L’attuale sistema fiscale italiano ha tre grandi problemi aperti, da affrontare nella direzione di una riforma complessiva.
Il primo è che la tassazione sui redditi esclude una serie troppo vasta di tipologia di entrate, determinando così un effetto di forte iniquità.
Sono infatti soggetti a tassazione separata le rendite da capitale, i redditi da locazione e quelli da lavoro autonomo sotto i 65.000 euro.
Si determina così il fatto che chi abbia ad esempio entrate per 40.000 euro da lavoro dipendente paghi fino al 38% di aliquota marginale, mentre chi affitti una serie di appartamenti a canone libero si fermi al 21%, al 26% chi percepisca cedole e dividendi, il 15% sul reddito decurtato un lavoratore autonomo.
Si dovrebbe quindi intervenire assoggettando ad un’unica imposta progressiva l’intero reddito, indipendentemente dalla categoria.
Allo stesso tempo, si dovrebbero rivedere le aliquote irpef, introducendo una no tax area assoluta fino a 10.000 euro annui, stabilendo così il principio di non tassazione del minimo vitale, e quindi un modello di progressività lineare sul modello tedesco, che parta dal 14% per arrivare al 45%, introducendo eventualmente un prelievo aggiuntivo del 5% per chi superi i 200.000 euro annui, del 10% oltre i 500.000 e del 20% oltre il milione.
Una riforma di questo tipo favorirebbe i redditi bassi e non penalizzerebbe quelli medi, qualora derivanti in misura significativa da lavoro dipendente, mentre sfavorirebbe le rendite pure.
Potrebbe invece costituire un aggravio per il lavoro autonomo oltre i 25.000 euro, che tuttavia dovrebbe trovare una compensazione nel parallelo riordino del welfare, venendo ricompreso in tutele quali la maternità e gli ammortizzatori sociali.
Il secondo problema è il livello intollerabile di evasione fiscale, che inficia qualsiasi discorso sulla progressività e che paradossalmente rischia di alimentare il tasso di ingiustizia, nel momento in cui si estendano prestazioni di welfare anche esternamente al lavoro dipendente.
In questo caso è lecito affermare che le soluzioni siano note da tempo, così come da tempo latita la volontà politica di applicarle.
È possibile intervenire sull’evasione IVA, attraverso la fatturazione elettronica e l’estensione di split payment e reverse charge.

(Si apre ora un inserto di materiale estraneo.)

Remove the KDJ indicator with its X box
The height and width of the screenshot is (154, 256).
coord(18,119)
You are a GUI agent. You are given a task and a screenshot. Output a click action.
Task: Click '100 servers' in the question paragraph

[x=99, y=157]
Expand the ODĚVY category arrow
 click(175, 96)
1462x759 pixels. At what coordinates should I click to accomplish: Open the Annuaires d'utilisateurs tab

Si può ulteriormente incentivare l’utilizzo della moneta elettronica, anche con strumenti come il cash back che va ulteriormente incentivato nella sua diffusione.
Deve essere lanciata una campagna inflessibile contro il lavoro nero, a tutela dei diritti e della sicurezza.
Vanno messe in campo tutte le misure contro l’elusione delle multinazionali, appoggiando l’iniziativa Biden in questa direzione e lavorando in sede UE e nazionale per rafforzare la lotta ai paradisi fiscali, al profit shifting, all’assenza di trasparenza.
Il terzo problema è l’assenza di un’imposta patrimoniale unica e progressiva, in un sistema che alimenta e premia sempre più l’accumulazione e la concentrazione della ricchezza.
Oggi in Italia sono assoggettati a tassazione gli immobili diversi dalla prima casa, i depositi titoli e la giacenza di cc sopra i 5.000 euro.
È invece molto limitato il prelievo sulle successioni, tanto che le entrate medie annue sono inferiori al miliardo di euro, contro gli oltre 15 della Francia.
Siamo quindi di fronte ad un quadro particolarmente penalizzante per i piccoli risparmiatori e molto favorevole per le grandi ricchezze.
Ereditare una casa può rivelarsi un costo insostenibile per una famiglia di operai, mentre chi detenga attivi finanziari da decine di milioni di euro sarà tassato allo 0.2%.
Sarebbe quindi utile e giusto cancellare le imposte esistenti, per sostituirle con una nuova, che consideri la ricchezza individuale totale e la assoggetti ad un regime a scaglioni, con una no tax area di 500.000 euro e un’aliquota massima del 2% oltre i 50 milioni.
Si dovrebbe inoltre prevedere un forte quadro sanzionatorio per chi occultasse parte dei propri asset e accompagnare la riforma con la revisione del catasto, già pronta da anni nei cassetti del MEF in attesa di una maggioranza che voglia farla propria.
In conclusione, la redistribuzione per via fiscale assume un valore sempre più forte, in un mondo che produce quote crescenti di reddito e ricchezza per vie diverse dal nesso diretto e immediato capitale-lavoro.
È quindi questione decisiva su cui costruire un progetto e una maggioranza di Governo che si ponga l’obiettivo di cambiare l’Italia.
Non dovrebbe invece essere cosa per compagini abborracciate e dalla chiara impronta conservatrice, come quella che sostiene l’attuale esecutivo.